One could argue that low-skilled immigrants hurt low-skilled natives, whereas high-skilled immigrants are likely to invent things and produce externalities in production, which means we should favor the high-skilled over the low skilled. However, a system that allocates citizenship based on auction will naturally favor individuals who will be very productive, because they will have a high-willingness to pay. If the externalities to certain migrants were certain enough, we could also offer a x% discount to individuals with specific degrees or qualifications. That means these migrants would get a matching grant of 20 cents for every dollar they bid in the auction. Starting from a price system and attempting to correct for positive and negative externalities will be much more efficient than the status quo, and compared to setting immigration quotas based on country, education levels, etc. it would require less information from policymakers and be more dynamic.

Another objection is that we want to grant some people immigration for humanitarian reasons, and these people would be priced out of the market. But there are lots of goods we want to give people for humanitarian reasons, but we don’t throw out the price system for these goods. Private charities and individuals could spend money buying citizenship for people. Imagine how many people could have been brought from Haiti to the United States if citizenship could be bought. This allows private groups like NGOs who are actually on the ground in these countries to try and allocate citizenship to those who need it most.

I’m prepared to accept that markets won’t work for immigration or that there are some massive market failures that can’t be overcome. But I would like to see these things identified rather than assumed. I also think this analysis is useful in terms of selecting optimal non-market allocations. After all, if you think we should value high-productivity workers more than a price system, perhaps one combined with subsidies for specific degrees, then you should explain why. Likewise, if you think we should allocate these based on humanitarian reasons more than private charities and a market system would, then you should explain why. What is it about citizenship that suggests we should diverge from the allocations markets would produce?
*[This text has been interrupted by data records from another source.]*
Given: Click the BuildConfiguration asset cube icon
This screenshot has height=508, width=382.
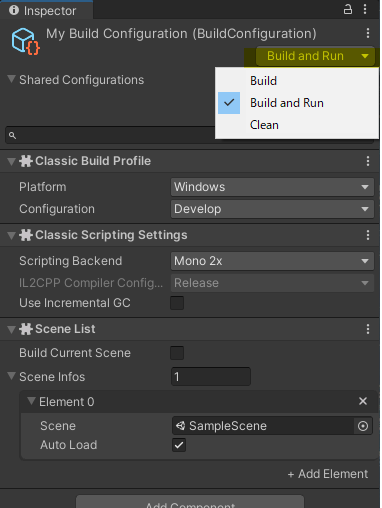Looking at the screenshot, I should (x=26, y=42).
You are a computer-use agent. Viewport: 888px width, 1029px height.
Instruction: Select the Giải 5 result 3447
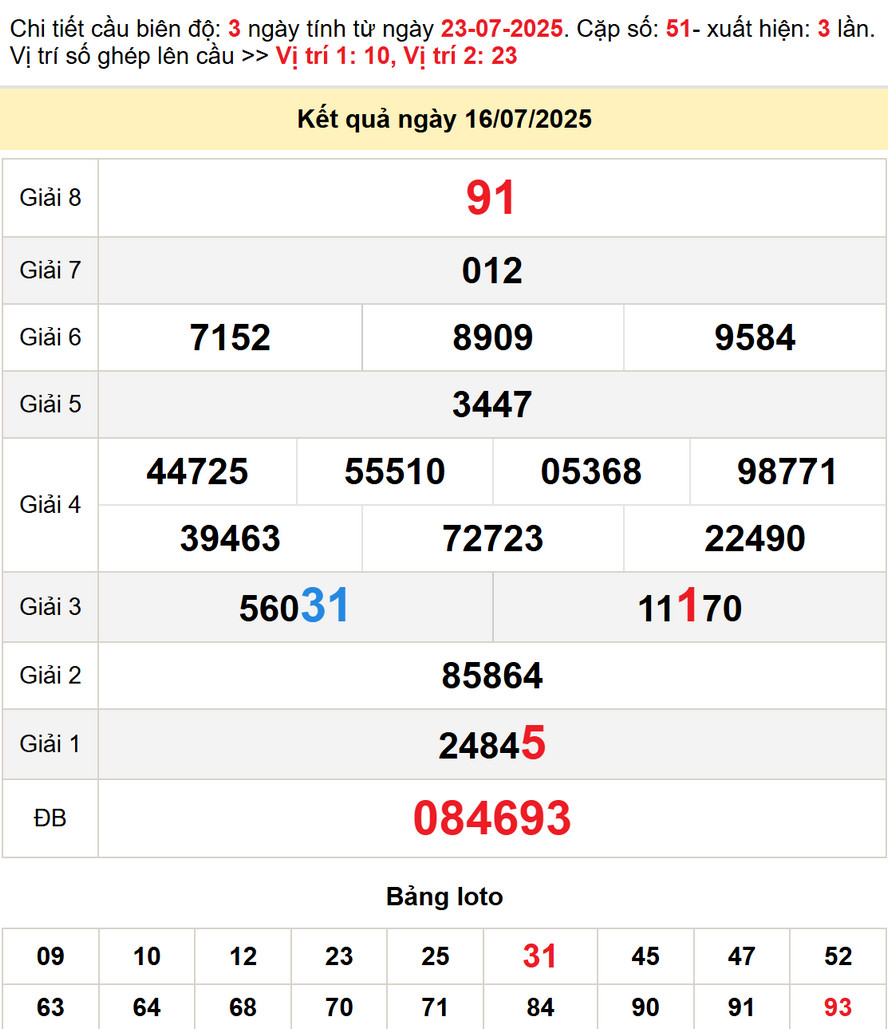click(492, 405)
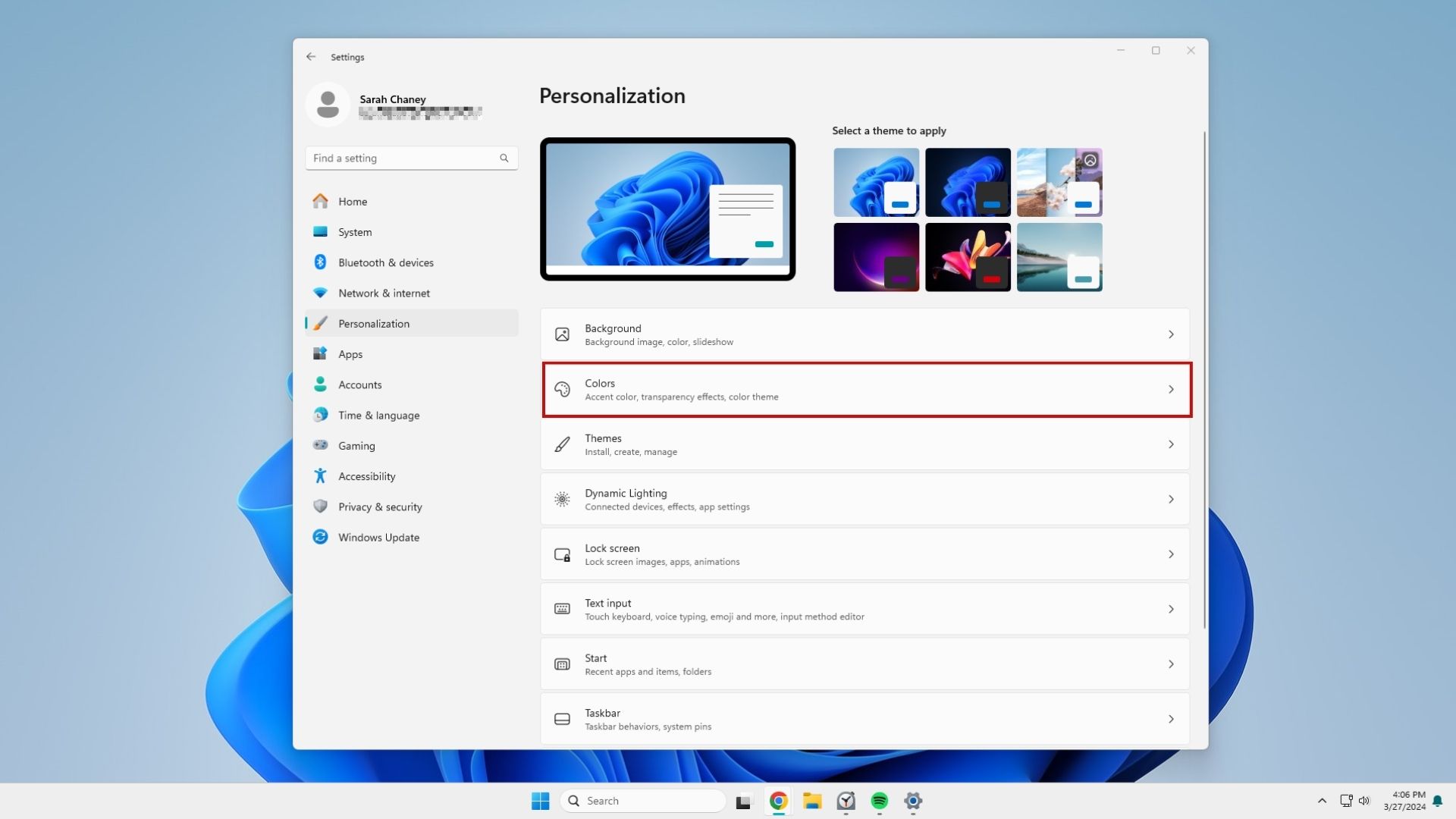Viewport: 1456px width, 819px height.
Task: Apply the dark blue bloom theme
Action: tap(968, 182)
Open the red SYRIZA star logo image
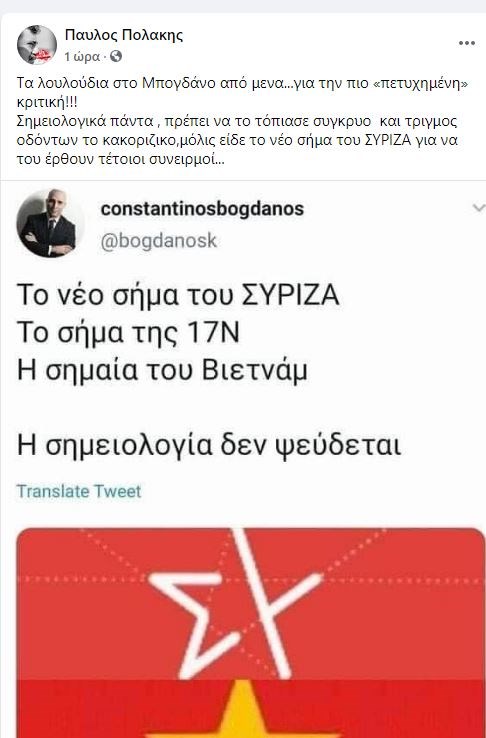Screen dimensions: 486x738 [x=250, y=604]
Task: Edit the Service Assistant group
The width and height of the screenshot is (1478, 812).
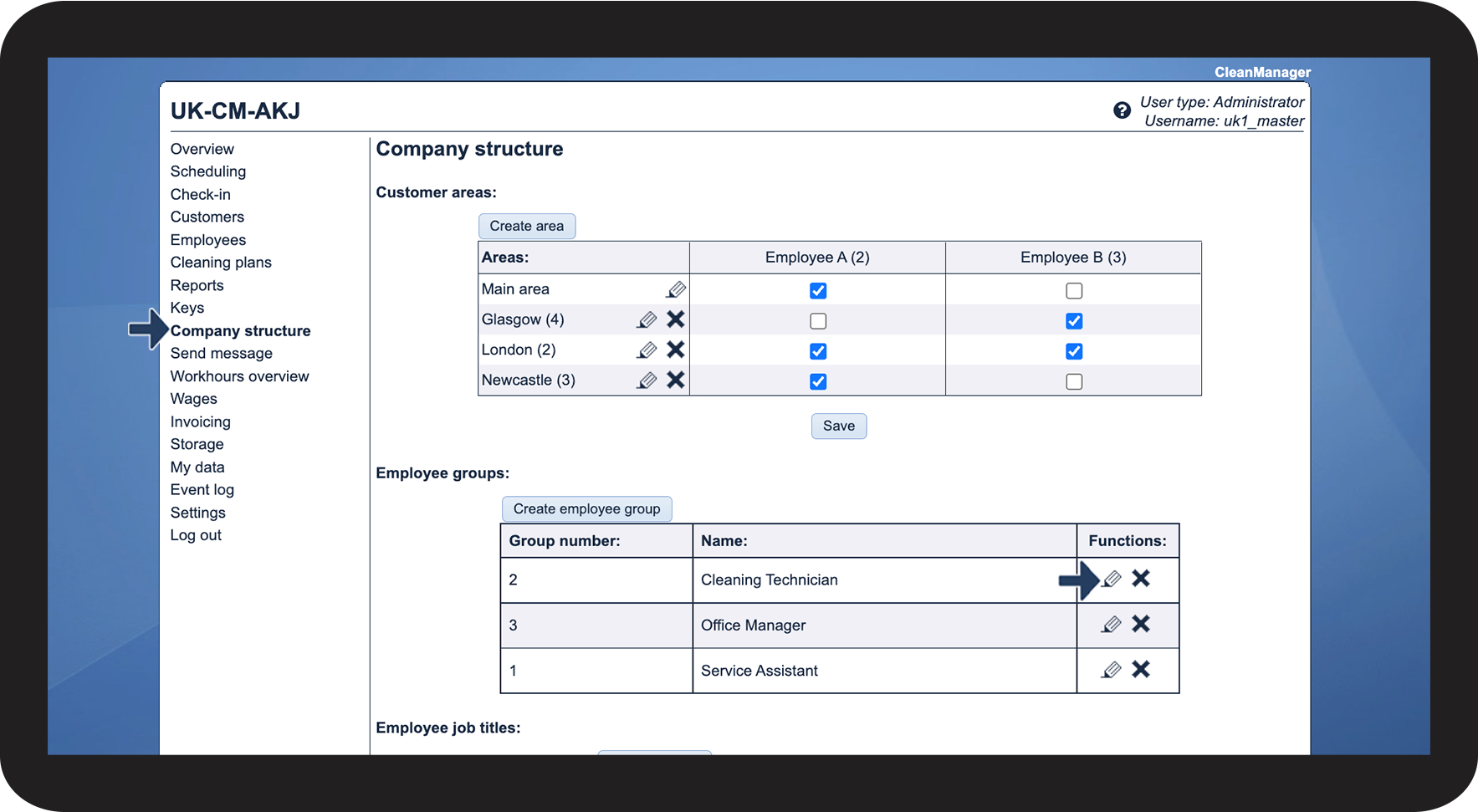Action: coord(1112,670)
ADDENDUM: It’s also worth noting how this relates to the DREAM act. People who have lived here for most of their lives, and especially those who are college bound,  will likely have a very high willingness to pay for citizenship. After all, consider this: if you’re an American reading this, what would your willingness to pay for U.S. citizenship be? Given this, I think the DREAM act is a pretty good marginal proxy for a market outcome, since it’s granting citizenship to likely auction winners.

It’s not perfect, of course, as some possible immigrants from across the world would probably outbid some DREAM act beneficiaries, and some charities would probably outbid them for citizenship for Haitians. Nevertheless, it does seem to be as good of a marginal allocation as any centrally planned allocation we could conceivably get.